= Beginning of Section =

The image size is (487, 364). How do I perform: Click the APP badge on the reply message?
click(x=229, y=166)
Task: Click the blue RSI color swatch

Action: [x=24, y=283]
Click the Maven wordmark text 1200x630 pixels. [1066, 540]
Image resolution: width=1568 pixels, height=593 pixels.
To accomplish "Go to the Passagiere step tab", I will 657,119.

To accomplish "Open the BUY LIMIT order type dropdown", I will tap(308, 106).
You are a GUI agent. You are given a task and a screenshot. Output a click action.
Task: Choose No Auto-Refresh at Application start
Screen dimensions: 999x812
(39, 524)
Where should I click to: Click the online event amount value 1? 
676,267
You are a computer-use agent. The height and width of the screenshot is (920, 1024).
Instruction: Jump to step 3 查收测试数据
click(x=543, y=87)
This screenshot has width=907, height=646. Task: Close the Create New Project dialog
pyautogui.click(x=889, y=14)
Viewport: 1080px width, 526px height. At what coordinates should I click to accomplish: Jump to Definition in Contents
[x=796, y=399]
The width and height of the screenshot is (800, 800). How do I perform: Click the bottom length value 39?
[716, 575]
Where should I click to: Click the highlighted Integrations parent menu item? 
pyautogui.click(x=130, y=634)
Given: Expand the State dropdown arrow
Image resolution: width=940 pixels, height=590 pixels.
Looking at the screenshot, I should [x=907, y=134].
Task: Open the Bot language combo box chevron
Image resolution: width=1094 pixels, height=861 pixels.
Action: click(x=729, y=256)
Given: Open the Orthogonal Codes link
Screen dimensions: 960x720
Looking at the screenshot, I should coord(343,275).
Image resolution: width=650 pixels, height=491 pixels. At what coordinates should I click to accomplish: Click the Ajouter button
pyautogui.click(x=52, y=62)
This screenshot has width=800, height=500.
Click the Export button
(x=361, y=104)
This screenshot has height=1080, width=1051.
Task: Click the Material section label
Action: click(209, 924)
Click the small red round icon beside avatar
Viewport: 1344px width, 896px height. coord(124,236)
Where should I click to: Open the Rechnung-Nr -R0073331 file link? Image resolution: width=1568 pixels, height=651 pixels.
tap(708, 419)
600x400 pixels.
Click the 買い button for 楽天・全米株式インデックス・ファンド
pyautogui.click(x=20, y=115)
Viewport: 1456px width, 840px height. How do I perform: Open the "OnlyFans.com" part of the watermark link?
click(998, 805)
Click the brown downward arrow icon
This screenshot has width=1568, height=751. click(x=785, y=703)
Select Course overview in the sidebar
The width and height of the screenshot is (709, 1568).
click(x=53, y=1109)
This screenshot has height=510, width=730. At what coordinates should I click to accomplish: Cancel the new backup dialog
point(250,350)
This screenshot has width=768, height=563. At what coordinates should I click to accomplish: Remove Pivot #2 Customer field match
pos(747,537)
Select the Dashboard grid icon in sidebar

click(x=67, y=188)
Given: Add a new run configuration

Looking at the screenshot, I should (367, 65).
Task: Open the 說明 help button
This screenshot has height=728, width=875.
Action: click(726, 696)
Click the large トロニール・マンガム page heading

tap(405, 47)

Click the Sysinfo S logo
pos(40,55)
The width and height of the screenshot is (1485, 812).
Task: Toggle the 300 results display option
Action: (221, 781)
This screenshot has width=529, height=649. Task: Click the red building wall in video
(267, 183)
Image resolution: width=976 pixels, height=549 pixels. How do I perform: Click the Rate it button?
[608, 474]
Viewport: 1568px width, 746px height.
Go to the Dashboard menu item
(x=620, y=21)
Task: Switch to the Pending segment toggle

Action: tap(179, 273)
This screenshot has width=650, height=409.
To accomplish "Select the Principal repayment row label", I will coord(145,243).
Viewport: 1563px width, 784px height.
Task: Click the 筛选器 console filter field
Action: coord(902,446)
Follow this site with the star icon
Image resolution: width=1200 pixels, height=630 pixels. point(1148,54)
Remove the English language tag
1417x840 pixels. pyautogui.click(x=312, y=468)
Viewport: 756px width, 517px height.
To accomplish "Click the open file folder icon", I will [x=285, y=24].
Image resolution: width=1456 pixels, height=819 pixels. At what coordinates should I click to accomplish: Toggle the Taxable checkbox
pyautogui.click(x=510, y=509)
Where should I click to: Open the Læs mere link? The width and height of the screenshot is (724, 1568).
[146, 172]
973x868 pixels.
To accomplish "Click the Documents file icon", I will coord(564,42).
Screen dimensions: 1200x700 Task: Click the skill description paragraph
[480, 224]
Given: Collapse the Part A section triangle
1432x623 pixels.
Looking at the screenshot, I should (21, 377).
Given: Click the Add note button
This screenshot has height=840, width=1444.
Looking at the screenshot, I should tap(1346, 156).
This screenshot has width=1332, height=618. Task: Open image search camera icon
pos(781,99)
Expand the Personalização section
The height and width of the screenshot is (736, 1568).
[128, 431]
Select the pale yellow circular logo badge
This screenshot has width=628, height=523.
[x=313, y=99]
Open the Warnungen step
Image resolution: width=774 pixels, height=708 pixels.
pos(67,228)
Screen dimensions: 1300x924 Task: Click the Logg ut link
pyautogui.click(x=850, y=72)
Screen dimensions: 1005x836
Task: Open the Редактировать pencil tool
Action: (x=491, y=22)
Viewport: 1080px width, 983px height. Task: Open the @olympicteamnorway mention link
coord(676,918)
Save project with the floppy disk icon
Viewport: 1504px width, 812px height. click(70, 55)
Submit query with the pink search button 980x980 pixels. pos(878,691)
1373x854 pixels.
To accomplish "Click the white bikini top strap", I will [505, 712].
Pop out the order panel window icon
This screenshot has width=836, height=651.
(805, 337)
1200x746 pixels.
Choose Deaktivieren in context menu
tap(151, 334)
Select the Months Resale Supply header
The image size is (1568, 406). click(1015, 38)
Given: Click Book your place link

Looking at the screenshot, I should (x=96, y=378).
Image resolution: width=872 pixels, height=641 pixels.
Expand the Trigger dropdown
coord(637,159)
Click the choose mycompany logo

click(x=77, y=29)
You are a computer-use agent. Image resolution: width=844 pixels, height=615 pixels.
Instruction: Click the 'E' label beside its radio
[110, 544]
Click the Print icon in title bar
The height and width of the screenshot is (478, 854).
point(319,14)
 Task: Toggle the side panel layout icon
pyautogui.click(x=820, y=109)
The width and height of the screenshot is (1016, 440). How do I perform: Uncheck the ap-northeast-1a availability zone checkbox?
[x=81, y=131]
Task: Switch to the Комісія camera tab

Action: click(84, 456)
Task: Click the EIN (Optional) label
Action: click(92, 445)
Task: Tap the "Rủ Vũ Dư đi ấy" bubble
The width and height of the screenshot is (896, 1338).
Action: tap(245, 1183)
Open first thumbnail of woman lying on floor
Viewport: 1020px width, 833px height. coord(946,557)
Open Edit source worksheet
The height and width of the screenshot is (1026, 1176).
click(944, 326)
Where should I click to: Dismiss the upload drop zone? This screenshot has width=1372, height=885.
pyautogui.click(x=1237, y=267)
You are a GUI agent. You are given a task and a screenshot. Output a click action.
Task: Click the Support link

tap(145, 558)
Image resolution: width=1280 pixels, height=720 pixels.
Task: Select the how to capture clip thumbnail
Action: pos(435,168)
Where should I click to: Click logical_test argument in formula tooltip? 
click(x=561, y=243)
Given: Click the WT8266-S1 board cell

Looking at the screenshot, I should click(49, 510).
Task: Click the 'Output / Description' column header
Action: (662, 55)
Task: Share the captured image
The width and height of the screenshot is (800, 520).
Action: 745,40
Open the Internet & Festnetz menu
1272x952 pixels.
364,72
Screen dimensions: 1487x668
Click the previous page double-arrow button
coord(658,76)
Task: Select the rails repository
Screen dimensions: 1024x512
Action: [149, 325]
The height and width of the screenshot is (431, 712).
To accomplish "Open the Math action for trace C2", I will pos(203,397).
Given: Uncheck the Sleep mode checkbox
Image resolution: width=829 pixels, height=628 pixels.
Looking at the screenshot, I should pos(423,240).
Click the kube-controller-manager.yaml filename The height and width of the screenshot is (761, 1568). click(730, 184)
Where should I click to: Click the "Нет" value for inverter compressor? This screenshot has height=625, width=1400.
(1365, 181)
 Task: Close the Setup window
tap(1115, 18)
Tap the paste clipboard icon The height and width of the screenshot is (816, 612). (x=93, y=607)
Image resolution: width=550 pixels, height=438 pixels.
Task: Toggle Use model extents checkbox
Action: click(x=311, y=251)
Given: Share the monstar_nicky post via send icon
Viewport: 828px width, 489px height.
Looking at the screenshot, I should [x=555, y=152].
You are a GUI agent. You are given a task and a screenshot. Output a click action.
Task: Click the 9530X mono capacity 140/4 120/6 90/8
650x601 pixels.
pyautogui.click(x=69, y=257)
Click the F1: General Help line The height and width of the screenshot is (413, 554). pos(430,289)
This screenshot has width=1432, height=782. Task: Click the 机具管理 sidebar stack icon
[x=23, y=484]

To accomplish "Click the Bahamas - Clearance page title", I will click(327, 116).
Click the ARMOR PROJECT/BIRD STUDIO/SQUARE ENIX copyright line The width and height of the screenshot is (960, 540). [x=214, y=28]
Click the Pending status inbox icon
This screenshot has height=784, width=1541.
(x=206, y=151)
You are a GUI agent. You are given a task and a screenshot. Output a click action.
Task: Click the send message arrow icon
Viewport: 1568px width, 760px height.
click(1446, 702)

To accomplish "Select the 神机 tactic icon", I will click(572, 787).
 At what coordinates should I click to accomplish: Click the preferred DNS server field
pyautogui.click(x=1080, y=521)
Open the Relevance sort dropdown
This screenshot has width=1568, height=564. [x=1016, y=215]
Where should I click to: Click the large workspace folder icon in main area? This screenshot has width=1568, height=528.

= End of Section =

Which lines above hold the string "Share"? Show each of them.

Task: Share the captured image
Given: Share the monstar_nicky post via send icon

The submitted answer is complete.